Posts Tagged ‘conflict management’
I remember the moment I became passionate about one-on-ones. I was in day 2 supporting a nationally known author/consultant in the area of conflict management/robust conversations. Our challenge: We were 16 months into a curriculum rollout/organizational change and the success was present, but only in pockets. As we went from group to group getting feedback on successes and failures, a question came to my mind, so I asked it. ”Bill, in your assumptions of organizations and relationships between leaders and their teams, do you assume that leaders are meeting one-on-one with their teams regularly?” His answer “Yes.” It hit me, we can equip leaders all day long to have these wonderful fierce, crucial, or honest conversations, and yet if they are not creating controlled space that is safe and focused (like a one-on-one conversation) it will be difficult to practice and change habits. More importantly Failure rate > Success rate – and failure in the area of building relationships (ie. leadership) is expensive at many levels.
That is also the time I realized I would start a crusade around habits that mean the most to people (ie. engagement!) and that busy leaders, if they are willing to practice them will get the biggest ROT (return on time).
Here are some videos I have put together for leaders to think differently about this time using the Johari Window as a lens for not only how they listen, but how they create safety for their people by sharing first.
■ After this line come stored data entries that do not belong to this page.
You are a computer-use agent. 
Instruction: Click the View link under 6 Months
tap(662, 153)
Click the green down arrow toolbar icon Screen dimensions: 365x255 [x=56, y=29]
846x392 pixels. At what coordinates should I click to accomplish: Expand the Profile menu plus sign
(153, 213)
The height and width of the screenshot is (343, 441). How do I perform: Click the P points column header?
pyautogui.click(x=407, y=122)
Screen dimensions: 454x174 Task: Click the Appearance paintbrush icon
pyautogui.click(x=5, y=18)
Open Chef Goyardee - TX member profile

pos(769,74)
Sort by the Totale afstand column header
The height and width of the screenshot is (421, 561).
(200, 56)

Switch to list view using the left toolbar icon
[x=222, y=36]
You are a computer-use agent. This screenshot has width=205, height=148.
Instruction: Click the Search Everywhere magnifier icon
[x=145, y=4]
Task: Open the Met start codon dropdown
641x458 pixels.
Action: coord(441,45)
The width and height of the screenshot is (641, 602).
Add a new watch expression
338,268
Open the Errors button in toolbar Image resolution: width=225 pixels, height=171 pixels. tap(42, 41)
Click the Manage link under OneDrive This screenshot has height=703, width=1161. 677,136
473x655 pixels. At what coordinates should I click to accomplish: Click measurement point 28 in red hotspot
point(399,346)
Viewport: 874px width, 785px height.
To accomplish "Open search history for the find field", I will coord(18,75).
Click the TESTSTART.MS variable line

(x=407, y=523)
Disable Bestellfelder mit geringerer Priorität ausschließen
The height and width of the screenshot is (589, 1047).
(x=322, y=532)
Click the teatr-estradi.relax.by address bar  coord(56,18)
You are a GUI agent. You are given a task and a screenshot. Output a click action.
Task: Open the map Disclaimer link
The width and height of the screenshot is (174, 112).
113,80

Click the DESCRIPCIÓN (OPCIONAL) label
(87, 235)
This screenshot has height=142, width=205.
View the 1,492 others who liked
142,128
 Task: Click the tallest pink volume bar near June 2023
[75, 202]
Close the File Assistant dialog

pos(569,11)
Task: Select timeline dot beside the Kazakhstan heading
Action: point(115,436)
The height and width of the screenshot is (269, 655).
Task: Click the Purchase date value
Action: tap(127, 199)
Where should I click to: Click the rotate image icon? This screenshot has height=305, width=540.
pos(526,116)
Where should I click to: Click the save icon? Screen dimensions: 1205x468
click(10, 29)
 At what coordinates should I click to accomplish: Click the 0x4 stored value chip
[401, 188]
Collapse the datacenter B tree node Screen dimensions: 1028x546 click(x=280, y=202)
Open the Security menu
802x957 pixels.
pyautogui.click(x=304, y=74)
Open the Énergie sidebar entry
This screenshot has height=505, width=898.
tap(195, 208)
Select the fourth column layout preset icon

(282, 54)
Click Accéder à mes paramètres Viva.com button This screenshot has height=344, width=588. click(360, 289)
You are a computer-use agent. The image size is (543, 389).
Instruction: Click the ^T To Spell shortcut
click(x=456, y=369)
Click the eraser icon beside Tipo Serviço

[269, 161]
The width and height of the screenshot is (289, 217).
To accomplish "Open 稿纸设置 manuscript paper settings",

What is to come? A script for how this could be a 15 minute time of learning in one of your team meetings and a key note/workshop around one on ones where this could be used. Subscribe to my trU Tips and you will get the templates.
I believe our learning model for most organizations has changed, instead of going off to class, practicing, and then coming back to receive practice/support to help us get better – we now are in positions where we have to learn as we do and it is important in that model to get support and feedback real-time. Since 99.9% of companies have <500 people, this model works great as long as leaders are present on a somewhat routine basis and the time is productive for both leader and individual.
My goal is to equip leaders and key supporters (HR leaders) to help their people create the habits that feed a frenzy of honest conversations, that lead to thoughtful actions, and result in trUPerformance.
Is there someone in your work life that is causing you pain?
There are some great books out on having difficult conversations. My two favorites: Fierce Conversations by Susan Scott and Crucial Conversations by the Vital Smarts team. When I script leadership development activities, this is the #2 learning must for any new/current leader. It is that important and it gets easier, but it is never that easy.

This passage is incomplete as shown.